-- Opening Marker --

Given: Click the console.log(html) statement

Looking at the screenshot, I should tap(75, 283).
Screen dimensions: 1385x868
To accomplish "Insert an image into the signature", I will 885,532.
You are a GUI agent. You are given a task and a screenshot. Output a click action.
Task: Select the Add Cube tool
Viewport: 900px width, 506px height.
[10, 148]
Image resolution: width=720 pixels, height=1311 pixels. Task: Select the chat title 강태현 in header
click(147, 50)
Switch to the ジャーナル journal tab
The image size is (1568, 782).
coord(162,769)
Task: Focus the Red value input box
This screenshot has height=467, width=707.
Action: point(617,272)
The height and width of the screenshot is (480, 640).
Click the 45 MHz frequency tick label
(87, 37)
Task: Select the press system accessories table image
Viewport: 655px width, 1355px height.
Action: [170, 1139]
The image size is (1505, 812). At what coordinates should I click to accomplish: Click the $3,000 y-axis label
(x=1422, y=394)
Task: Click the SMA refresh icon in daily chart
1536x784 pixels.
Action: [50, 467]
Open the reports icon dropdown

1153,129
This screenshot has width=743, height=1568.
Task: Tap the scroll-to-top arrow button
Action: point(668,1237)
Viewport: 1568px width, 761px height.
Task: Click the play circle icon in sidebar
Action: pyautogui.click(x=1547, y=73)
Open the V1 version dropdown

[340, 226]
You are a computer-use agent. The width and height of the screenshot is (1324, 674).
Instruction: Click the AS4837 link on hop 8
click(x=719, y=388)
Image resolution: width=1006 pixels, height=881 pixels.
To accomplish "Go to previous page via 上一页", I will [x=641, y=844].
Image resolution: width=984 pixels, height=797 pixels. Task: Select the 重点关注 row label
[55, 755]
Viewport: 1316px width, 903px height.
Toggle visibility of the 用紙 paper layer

-- Closing Marker --

Task directions
Copy out all of the data. Keep every word unchanged.

Task output
Given: Click the console.log(html) statement

Looking at the screenshot, I should tap(75, 283).
Screen dimensions: 1385x868
To accomplish "Insert an image into the signature", I will 885,532.
You are a GUI agent. You are given a task and a screenshot. Output a click action.
Task: Select the Add Cube tool
Viewport: 900px width, 506px height.
[10, 148]
Image resolution: width=720 pixels, height=1311 pixels. Task: Select the chat title 강태현 in header
click(147, 50)
Switch to the ジャーナル journal tab
The image size is (1568, 782).
coord(162,769)
Task: Focus the Red value input box
This screenshot has height=467, width=707.
Action: point(617,272)
The height and width of the screenshot is (480, 640).
Click the 45 MHz frequency tick label
(87, 37)
Task: Select the press system accessories table image
Viewport: 655px width, 1355px height.
Action: [170, 1139]
The image size is (1505, 812). At what coordinates should I click to accomplish: Click the $3,000 y-axis label
(x=1422, y=394)
Task: Click the SMA refresh icon in daily chart
1536x784 pixels.
Action: [50, 467]
Open the reports icon dropdown

1153,129
This screenshot has width=743, height=1568.
Task: Tap the scroll-to-top arrow button
Action: point(668,1237)
Viewport: 1568px width, 761px height.
Task: Click the play circle icon in sidebar
Action: pyautogui.click(x=1547, y=73)
Open the V1 version dropdown

[340, 226]
You are a computer-use agent. The width and height of the screenshot is (1324, 674).
Instruction: Click the AS4837 link on hop 8
click(x=719, y=388)
Image resolution: width=1006 pixels, height=881 pixels.
To accomplish "Go to previous page via 上一页", I will [x=641, y=844].
Image resolution: width=984 pixels, height=797 pixels. Task: Select the 重点关注 row label
[55, 755]
Viewport: 1316px width, 903px height.
Toggle visibility of the 用紙 paper layer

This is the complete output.